Apache Cordova is an open-source mobile development framework. It allows you to use standard web technologies - HTML5, CSS3, and JavaScript for cross-platform development. Applications execute within wrappers targeted to each platform, and rely on standards-compliant API bindings to access each device's capabilities such as sensors, data, network status, etc.
Use Apache Cordova if you are:
  • a mobile developer and want to extend an application across more than one platform, without having to re-implement it with each platform's language and tool set.
  • a web developer and want to deploy a web app that's packaged for distribution in various app store portals.
  • a mobile developer interested in mixing native application components with a WebView (special browser window) that can access device-level APIs, or if you want to develop a plugin interface between native and WebView components.

Architecture

There are several components to a cordova application.
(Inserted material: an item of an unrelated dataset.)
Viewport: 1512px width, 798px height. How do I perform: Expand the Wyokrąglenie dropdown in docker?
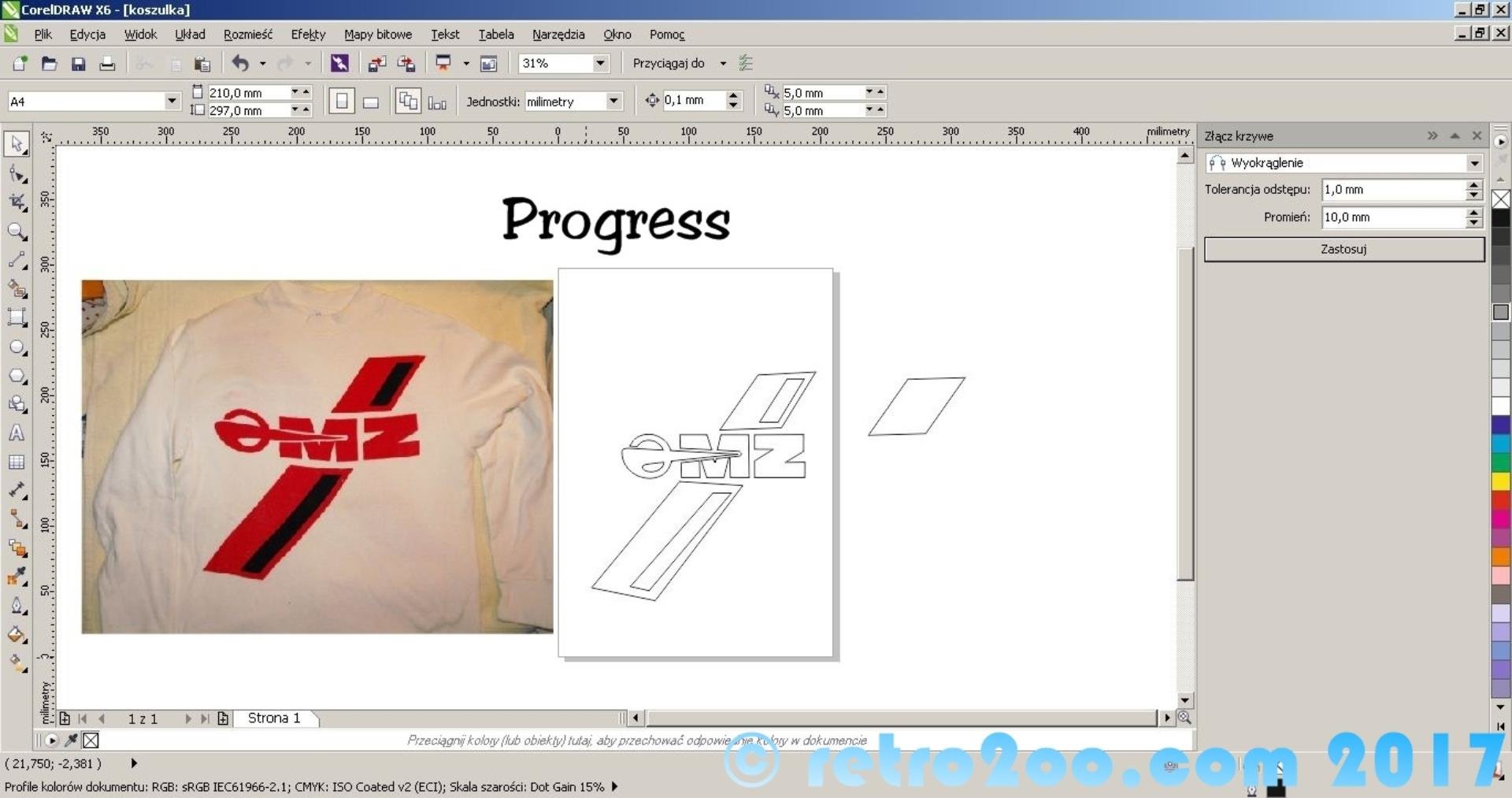click(1473, 163)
The following diagram shows a high-level view of the cordova application architecture.


WebView

The Cordova-enabled WebView may provide the application with its entire user interface. On some platforms, it can also be a component within a larger, hybrid application that mixes the WebView with native application components. (See Embedding WebViews for details.)

Web App

This is the part where your application code resides. The application itself is implemented as a web page, by default a local file named index.html, that references CSS, JavaScript, images, media files, or other resources are necessary for it to run. The app executes in a WebView within the native application wrapper, which you distribute to app stores.
This container has a very crucial file - config.xml file that provides information about the app and specifies parameters affecting how it works, such as whether it responds to orientation shifts.

Plugins

Plugins are an integral part of the cordova ecosystem. They provide an interface for Cordova and native components to communicate with each other and bindings to standard device APIs. This enables you to invoke native code from JavaScript.
Apache Cordova project maintains a set of plugins called the Core Plugins. These core plugins provide your application to access device capabilities such as battery, camera, contacts, etc.
In addition to the core plugins, there are several third-party plugins which provide additional bindings to features not necessarily available on all platforms. You can search for Cordova plugins using plugin search or npm. You can also develop your own plugins, as described in the Plugin Development Guide. Plugins may be necessary, for example, to communicate between Cordova and custom native components.
NOTE: When you create a Cordova project it does not have any plugins present. This is the new default behavior. Any plugins you desire, even the core plugins, must be explicitly added.

Cordova does not provide any UI widgets or MV* frameworks. Cordova provides only the runtime in which those can execute. If you wish to use UI widgets and/or an MV* framework, you will need to select those and include them in your application.